13.4.2017 – Il capogruppo consiliare del Movimento 5 Stelle, Savino Giannizzari ha presentato un’interrogazione riguardante la sicurezza statica degli edifici e dei plessi scolastici comunali:
PREMESSO CHE:
● I recenti drammatici fatti legati al terremoto del 24 agosto 2016, e successivi, ripropongono il tema del rispetto delle normative antisismiche sia in riferimento agli edifici pubblici che a quelli privati;
● I terremoti avvenuti nel corso degli anni hanno avuto risvolti catastrofici non tanto per l’intensità del sisma ma per l’inadeguatezza delle strutture sia pubbliche che private;
● Accertato come la nostra Regione ed in particolare modo il territorio della città di Potenza siano censiti in mappa quale zone ad alto rischio sismico;
● Il tema della sicurezza appare in questo tragico momento una priorità per tutte le Amministrazioni Comunali che si trovano in zone a rischio come la nostra e che non possono non intervenire per ridurre i rischi derivanti dal verificarsi di calamità naturali quali sono i terremoti che, peraltro, si ripetono sempre più frequentemente;
● In questi ultimi mesi sono in corso i controlli da parte gli organi competenti per verificare che gli edifici scolastici non abbiano subito danni dalle ultime scosse, ma il tema centrale su cui si sta dibattendo anche a livello nazionale, è quello della prevenzione che è necessariamente legato ad interventi tesi a rendere gli edifici pubblici più sicuri in caso di eventuali scosse sismiche;
● Ora, in attesa che il Governo vari un progetto complessivo per agevolare i privati nella messa in sicurezza dei propri immobili ed in attesa che venga varato la legge inerente all’obbligatorietà del cosiddetto “certificato” dell’immobile, si ritiene opportuno e necessario che il Comune di Potenza intervenga quantomeno nel verificare la corrispondenza degli edifici pubblici di sua proprietà, dando priorità a quelli scolastici, ai requisiti tecnici e statici contenuti nelle normative antisismiche ad oggi vigenti;
● Ci si interroga proprio in questi mesi, infatti, su quanto siano sicure le scuole di Potentine, specialmente quelle più vecchie come la scuola Torraca, e se esistono certificati di relazione geologica e geotecnica che attestino la loro staticità e la loro resistenza in caso di scosse sismiche, così come non è a tutti noto come vengono effettuate e da chi le prove di evacuazione nelle scuole;
● Verificato che con legge n. 244 del 24 gennaio 2007, è stato previsto un fondo per interventi straordinari per l’adeguamento strutturale ed antisismico delle scuole pubbliche e per la costruzione di nuovi edifici scolastici, qualora sia indispensabile sostituire quelli vecchi ad elevato rischio sismico;
● Che l’art. 1 del Decreto Legge n. 154/2015 prevede che: “ per la celere prosecuzione degli interventi relativi al piano straordinario per il decoro e la funzionalità degli edifici scolastici permette l’utilizzo delle risorse assegnate dal CIPE nella seduta del 6 agosto 2015, per l’importo di 50 milioni di euro per l’anno 2015 e di 10 milioni di euro per l’anno 2016, a valere sul fondo per lo sviluppo e la coesione – programmazione 2014/2020”.

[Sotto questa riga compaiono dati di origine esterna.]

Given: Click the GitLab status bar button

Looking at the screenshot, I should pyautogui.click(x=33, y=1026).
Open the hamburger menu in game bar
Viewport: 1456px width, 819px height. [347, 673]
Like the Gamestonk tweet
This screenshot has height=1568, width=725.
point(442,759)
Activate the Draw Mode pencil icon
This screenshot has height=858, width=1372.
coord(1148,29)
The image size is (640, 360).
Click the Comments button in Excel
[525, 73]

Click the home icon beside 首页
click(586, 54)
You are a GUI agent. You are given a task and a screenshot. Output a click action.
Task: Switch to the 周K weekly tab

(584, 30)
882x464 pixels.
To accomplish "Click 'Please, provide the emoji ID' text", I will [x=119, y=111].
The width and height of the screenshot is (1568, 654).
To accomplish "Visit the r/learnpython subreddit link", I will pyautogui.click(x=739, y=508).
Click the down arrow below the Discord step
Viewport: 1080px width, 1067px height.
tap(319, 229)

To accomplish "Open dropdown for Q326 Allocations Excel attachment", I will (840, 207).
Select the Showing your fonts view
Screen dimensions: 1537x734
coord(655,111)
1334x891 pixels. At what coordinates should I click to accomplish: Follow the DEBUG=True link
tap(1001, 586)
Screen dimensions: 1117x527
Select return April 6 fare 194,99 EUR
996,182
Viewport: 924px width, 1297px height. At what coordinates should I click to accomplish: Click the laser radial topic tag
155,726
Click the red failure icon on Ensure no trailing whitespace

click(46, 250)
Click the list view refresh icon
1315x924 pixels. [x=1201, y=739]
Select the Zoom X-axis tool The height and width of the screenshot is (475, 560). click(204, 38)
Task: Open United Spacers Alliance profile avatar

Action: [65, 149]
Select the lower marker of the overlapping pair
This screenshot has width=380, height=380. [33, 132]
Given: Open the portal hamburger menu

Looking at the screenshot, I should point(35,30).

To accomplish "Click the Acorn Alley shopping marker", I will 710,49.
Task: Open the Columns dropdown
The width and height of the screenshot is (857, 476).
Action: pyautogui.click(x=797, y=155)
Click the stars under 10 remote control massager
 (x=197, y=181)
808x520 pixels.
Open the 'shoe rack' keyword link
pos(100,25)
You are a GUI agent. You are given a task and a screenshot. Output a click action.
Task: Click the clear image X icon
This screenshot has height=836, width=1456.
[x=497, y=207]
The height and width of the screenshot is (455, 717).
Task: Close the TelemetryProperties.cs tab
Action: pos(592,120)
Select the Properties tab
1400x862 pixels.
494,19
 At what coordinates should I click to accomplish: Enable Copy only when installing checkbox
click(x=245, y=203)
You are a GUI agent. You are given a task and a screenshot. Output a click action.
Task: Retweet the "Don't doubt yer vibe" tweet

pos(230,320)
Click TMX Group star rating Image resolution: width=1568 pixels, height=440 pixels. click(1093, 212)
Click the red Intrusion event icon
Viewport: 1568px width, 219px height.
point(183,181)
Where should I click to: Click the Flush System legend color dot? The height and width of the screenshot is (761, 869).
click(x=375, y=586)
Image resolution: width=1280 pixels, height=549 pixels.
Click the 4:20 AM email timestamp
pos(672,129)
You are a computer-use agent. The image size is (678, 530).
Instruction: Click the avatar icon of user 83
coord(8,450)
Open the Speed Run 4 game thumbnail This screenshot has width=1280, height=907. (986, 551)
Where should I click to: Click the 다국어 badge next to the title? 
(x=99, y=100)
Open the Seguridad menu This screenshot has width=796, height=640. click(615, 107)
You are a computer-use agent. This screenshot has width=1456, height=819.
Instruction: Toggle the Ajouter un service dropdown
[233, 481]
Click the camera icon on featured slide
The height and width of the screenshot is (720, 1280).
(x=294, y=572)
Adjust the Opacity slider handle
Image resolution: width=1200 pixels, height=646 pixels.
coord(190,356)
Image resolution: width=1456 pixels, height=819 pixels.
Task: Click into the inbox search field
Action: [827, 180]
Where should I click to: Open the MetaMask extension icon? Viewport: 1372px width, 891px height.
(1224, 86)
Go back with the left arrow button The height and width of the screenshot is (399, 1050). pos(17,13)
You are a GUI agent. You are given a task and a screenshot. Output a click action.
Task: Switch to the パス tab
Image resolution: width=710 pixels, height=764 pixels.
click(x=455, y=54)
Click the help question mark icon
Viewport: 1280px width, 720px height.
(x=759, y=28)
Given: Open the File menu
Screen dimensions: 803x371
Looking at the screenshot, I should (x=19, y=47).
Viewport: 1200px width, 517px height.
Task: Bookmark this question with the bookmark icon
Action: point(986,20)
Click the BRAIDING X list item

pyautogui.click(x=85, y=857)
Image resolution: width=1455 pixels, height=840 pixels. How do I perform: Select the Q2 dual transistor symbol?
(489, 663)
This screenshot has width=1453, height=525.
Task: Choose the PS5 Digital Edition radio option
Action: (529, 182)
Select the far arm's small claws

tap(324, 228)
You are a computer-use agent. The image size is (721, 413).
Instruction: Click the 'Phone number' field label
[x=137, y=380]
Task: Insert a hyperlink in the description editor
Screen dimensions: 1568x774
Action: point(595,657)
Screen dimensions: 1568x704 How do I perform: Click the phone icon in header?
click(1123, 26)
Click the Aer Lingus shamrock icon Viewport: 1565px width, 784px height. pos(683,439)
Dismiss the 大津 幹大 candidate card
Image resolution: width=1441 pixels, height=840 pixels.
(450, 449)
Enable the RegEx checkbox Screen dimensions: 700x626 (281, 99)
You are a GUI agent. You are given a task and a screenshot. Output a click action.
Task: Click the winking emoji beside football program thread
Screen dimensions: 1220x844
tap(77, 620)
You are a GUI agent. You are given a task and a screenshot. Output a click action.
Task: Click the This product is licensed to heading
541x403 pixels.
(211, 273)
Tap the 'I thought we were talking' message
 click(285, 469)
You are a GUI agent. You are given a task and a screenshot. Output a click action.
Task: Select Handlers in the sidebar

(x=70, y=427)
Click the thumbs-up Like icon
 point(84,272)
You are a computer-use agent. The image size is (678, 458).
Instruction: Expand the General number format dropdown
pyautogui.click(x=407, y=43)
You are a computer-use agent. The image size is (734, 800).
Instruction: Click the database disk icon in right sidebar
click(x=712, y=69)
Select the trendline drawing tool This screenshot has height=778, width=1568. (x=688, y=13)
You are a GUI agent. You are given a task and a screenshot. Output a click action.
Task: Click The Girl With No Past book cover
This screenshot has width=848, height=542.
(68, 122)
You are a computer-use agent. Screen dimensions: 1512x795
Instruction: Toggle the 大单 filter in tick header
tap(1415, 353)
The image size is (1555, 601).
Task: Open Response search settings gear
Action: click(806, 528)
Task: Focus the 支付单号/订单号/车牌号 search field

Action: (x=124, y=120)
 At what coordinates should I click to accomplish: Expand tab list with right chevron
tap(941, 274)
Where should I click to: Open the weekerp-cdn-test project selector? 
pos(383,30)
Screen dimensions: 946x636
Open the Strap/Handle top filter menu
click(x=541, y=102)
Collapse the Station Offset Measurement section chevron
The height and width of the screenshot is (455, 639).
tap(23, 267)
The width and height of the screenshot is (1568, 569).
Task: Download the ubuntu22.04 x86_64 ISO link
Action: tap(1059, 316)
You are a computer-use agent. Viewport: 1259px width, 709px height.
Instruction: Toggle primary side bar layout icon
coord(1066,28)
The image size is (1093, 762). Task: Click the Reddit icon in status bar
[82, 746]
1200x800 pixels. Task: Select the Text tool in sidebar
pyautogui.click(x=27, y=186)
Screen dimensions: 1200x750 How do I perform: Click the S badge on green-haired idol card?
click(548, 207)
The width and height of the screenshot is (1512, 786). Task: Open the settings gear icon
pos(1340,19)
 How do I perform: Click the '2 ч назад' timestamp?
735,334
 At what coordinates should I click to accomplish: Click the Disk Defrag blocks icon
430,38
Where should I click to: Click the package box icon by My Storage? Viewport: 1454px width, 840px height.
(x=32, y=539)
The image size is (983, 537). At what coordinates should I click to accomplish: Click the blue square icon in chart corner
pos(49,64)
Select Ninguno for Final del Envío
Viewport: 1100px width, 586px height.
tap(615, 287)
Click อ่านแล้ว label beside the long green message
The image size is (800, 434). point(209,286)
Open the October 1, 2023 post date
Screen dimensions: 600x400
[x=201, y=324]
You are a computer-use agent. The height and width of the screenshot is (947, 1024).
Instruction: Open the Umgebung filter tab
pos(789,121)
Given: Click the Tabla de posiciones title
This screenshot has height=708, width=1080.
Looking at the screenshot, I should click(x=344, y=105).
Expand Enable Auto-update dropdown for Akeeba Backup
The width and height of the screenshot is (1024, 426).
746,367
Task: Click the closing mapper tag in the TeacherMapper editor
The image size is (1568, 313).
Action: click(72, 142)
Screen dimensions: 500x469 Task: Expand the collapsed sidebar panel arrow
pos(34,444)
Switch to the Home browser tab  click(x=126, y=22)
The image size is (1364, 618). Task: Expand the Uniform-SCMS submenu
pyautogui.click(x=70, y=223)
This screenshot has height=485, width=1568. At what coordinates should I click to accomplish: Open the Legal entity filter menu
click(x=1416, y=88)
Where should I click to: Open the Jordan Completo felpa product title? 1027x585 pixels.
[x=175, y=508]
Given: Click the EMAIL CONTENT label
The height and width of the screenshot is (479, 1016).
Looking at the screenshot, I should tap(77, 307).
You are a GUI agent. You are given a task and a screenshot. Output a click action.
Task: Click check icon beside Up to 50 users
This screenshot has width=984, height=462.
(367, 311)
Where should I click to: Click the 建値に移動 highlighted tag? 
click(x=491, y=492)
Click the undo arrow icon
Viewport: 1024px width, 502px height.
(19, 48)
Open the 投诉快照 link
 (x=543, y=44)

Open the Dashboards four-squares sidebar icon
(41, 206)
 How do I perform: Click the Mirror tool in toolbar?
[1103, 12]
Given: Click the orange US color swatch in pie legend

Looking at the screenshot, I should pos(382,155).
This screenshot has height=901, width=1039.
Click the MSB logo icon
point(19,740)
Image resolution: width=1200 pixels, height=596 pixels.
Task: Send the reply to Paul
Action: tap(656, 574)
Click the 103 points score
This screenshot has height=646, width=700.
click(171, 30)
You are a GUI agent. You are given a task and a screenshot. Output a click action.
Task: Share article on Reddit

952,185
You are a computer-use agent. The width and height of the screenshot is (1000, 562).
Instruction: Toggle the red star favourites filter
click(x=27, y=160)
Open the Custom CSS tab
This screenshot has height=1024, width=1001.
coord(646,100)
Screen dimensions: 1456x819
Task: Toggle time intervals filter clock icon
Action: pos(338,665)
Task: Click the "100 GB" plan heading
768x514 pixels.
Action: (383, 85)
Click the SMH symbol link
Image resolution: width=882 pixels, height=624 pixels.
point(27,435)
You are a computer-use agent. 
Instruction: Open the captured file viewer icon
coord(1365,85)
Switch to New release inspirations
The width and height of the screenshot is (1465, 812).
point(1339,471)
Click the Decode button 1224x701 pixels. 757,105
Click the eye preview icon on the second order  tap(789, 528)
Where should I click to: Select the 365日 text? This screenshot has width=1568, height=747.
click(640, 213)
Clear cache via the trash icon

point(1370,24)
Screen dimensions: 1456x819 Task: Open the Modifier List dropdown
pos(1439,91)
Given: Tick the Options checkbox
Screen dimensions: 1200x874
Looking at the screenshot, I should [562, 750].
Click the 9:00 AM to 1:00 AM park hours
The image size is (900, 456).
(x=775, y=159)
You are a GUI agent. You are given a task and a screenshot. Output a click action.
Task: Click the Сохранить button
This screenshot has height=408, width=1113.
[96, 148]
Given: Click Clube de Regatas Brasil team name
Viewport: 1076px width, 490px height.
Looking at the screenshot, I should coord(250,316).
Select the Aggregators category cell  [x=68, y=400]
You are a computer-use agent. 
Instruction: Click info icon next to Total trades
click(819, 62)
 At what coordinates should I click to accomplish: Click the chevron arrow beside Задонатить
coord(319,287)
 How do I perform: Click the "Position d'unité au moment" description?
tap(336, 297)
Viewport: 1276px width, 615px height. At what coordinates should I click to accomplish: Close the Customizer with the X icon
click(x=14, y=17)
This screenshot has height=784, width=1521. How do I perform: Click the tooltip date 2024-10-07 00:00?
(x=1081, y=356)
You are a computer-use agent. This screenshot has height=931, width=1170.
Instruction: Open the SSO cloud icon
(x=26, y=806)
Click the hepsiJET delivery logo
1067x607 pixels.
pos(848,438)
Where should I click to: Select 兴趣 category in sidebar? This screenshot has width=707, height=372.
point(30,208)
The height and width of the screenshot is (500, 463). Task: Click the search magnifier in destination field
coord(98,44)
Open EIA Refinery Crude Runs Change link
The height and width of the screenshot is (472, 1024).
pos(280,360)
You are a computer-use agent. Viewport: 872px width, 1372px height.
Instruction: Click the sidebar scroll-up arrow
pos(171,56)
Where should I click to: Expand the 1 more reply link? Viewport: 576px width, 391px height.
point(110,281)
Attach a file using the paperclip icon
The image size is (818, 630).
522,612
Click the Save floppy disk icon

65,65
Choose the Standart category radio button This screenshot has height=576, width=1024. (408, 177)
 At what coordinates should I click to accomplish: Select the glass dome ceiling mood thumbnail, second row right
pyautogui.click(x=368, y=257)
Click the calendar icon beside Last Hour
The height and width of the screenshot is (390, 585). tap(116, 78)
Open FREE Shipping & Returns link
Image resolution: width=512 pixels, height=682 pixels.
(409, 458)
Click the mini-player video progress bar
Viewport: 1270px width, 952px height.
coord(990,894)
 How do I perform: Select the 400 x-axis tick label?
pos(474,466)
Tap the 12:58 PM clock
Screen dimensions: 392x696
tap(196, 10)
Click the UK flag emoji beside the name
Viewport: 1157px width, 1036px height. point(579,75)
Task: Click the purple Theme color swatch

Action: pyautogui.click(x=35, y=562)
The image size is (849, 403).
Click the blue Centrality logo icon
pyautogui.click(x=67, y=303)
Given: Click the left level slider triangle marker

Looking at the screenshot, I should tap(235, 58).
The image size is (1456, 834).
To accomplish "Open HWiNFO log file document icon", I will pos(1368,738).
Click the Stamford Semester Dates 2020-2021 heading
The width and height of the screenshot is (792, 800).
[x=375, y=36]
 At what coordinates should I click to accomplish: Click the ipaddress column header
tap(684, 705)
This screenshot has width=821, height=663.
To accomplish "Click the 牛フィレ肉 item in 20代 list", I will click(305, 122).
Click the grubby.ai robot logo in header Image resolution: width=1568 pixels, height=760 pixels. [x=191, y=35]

Tanto premesso lo scrivente Consigliere Comunale,
INTERROGA IL SINDACO E L’ASSESSORE DELEGATO ALL’URBANISTICA
per sapere:
● Le scuole di Potenza sono sicure e quali scosse sismiche sono in grado di sopportare per grado, intensità, ecc.?;
● Se esiste un recente monitoraggio in merito allo stato di sicurezza degli edifici pubblici presenti sul territorio comunale di Potenza e se lo stesso evidenzi situazioni di criticità;
● Se esiste un piano di risanamento e messa in sicurezza e se è stato valutato il costo di restauro ed adeguamento strutturale degli edifici scolastici di questa città;
● Se l’Ufficio Comunale di Protezione Civile è stato collocato in locali idonei rispetto alle normative tecniche antisismiche;
● Esistono relazioni geologiche e geotecniche così come i certificati di staticità che ne attestino la corrispondenza ai requisiti tecnici contenuti nelle attuali normative antisismiche?
● Esistono responsabili del servizio di prevenzione incaricati dal Comune per far fronte all’adeguamento di queste strutture?
● Come, da chi e con quale cadenza vengono effettuate le prove di evacuazione all’interno degli edifici scolastici?
● Ritiene opportuno il Sindaco incaricare un tecnico del Comune per raccogliere tutte le certificazioni attualmente esistenti o per redigere ex novo in caso di loro mancanza, per verificare se gli edifici scolastici rispettino attualmente le norme antisismiche?